A Lesson in E-Literacy
The education market has made major technological strides—but in some ways, it’s still a bit behind the learning curve.
You hear it all the time—the joke that kids these days come out of the womb with a laptop. More than making for a painful birth, it signifies that the Internet is the future of business, in both sales and marketing. Still, most educational publishing orders are made through paper channels, and direct mail continues to be the major method to attract sales. Then again, teachers are making these purchases much more frequently than the more tech-entrenched students.
“You’d think the Internet would be the main source of revenue, but the numbers say not even 10 percent of our business comes from it,” says Jay Castelli, vice president of marketing for the Benchmark Education Company, whose most notable series is “Reader’s Theater.” “I think we have to keep an eye open for the day it changes, but you can’t cut back on sales reps or catalogs when that’s still clearly the effective way to approach teachers. … Right now we have 85 reps and send out big catalogs every three weeks to teachers.”

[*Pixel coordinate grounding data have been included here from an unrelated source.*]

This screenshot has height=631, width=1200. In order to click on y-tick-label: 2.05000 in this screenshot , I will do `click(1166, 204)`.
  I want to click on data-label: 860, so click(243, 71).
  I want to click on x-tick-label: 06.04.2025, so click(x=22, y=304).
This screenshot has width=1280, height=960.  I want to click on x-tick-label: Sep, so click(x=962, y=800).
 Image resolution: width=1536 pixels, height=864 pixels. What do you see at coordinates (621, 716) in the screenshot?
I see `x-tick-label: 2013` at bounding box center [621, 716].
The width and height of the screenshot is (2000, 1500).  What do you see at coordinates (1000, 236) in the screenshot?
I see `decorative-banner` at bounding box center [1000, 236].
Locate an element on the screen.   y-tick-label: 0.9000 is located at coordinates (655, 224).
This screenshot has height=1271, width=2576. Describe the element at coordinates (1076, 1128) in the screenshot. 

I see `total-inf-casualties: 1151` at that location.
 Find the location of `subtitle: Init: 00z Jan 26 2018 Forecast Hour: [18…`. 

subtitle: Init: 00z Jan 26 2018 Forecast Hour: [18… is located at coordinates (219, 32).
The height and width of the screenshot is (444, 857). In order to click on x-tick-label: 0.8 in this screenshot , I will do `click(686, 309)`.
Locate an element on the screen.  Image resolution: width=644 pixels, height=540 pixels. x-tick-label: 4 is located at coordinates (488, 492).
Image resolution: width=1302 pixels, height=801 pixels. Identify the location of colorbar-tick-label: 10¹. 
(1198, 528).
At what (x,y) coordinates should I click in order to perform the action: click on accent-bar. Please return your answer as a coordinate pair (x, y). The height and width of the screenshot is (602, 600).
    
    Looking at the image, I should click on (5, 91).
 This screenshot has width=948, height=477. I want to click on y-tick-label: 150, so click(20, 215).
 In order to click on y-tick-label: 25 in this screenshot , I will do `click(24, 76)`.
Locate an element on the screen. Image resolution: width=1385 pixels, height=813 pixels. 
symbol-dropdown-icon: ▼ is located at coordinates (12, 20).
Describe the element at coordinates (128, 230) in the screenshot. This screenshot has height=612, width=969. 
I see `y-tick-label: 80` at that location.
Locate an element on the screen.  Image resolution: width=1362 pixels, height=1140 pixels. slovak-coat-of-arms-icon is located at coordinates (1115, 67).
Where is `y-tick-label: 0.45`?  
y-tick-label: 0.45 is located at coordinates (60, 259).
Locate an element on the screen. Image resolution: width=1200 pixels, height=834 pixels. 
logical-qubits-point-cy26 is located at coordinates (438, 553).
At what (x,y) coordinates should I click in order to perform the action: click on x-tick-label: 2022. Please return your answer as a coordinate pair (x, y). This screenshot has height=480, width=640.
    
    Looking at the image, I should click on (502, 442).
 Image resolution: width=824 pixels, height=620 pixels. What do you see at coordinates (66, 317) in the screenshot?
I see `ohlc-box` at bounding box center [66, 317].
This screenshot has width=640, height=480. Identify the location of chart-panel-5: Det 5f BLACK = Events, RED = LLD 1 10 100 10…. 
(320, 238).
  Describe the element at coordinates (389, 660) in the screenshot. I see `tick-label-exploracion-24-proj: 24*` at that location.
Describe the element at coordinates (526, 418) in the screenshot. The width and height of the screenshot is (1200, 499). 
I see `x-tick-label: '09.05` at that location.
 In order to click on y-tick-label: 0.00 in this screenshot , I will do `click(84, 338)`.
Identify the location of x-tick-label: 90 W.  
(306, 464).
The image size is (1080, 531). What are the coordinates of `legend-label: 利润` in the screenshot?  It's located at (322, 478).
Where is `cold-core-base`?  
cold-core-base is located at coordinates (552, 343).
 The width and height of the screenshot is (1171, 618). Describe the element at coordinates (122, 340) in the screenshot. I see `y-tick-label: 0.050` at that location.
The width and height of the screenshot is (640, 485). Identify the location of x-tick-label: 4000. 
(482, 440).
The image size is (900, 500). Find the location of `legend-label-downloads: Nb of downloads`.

However, despite paper’s hold on educators, there are other online opportunities that have shown major gains—and publishers are clearly the ones resisting. According to Charlene Gaynor, president of the Association of Educational Publishers (AEP), one company revealed to her a 20-percent to 30-percent sales-revenue gain on a book it offered for free online––not a free excerpt, mind you, but the entire title. “It makes a lot of sense to me,” says Gaynor. “Even if you get the information for free, it’s much more convenient to get it from a bookshelf than from a computer. If your book is quality, being able to see it all [online for free] can only help the sale.”